Born into a Salvationist family in Waimate in the South Island in 1920, Tom Rive very early on showed distinctive musical ability. At 16 years of age he was the bandmaster at Waimate, and after shifting to Wellington in the late 1930’s he was B/M Dean Goffin’s deputy at Wellington South for a period, before moving to Auckland to study at Auckland University. He completed the B. Music degree in 1943 and was appointed to the lecturing staff in 1945. In 1949 he was awarded a N.Z. Government Bursary which enabled him to undertake post-graduate study in composition at the University of Oxford. He was the first graduate to be awarded a Ph.D in music by Auckland University and in 1974 was awarded the rare distinction of a personal chair. His special interest in Roman Catholic liturgical music of the Counter-Reformation, led to his recognition as the leading world authority on the 16th century Spanish composer Thomas Luis de Victoria. For 18 years Tom trained and conducted the University Madrigal Choir, and served a term as President of the Guild of New Zealand composers.
Dr. Rive’s achievements within the context of the Salvation Army were as distinguished as his outstanding academic career. His contributions to Auckland Congress Hall as bandmaster, songster-leader and Corps Sergeant Major were in the finest traditions of local officer leadership, and in the final phase of his life he was a greatly loved bandmaster at the Newton Corps. Throughout these years of Salvation Army service he was blessed by the devoted and loyal support of his wife, the former Audrey Skellon, whom he married in 1943.

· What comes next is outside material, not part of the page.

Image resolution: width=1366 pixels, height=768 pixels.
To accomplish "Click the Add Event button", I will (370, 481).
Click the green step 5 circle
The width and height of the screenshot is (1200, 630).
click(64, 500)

Dr. Rive’s two Festival Series selections for brass band “I know a Fount” and “Pilgrim Song” brought him world renown. The former symphonic variations were once described by a very well known Army conductor as “the Army’s most profound published music thus far”. Certainly, Thomas Rive, through the years fulfilled many engagements throughout Australasia, North America, and Europe as guest conductor, lecturer, and preacher. His promotion to glory at the comparatively early age of 57 on February 10, 1978, was a significant loss to both the Salvation Army and academia.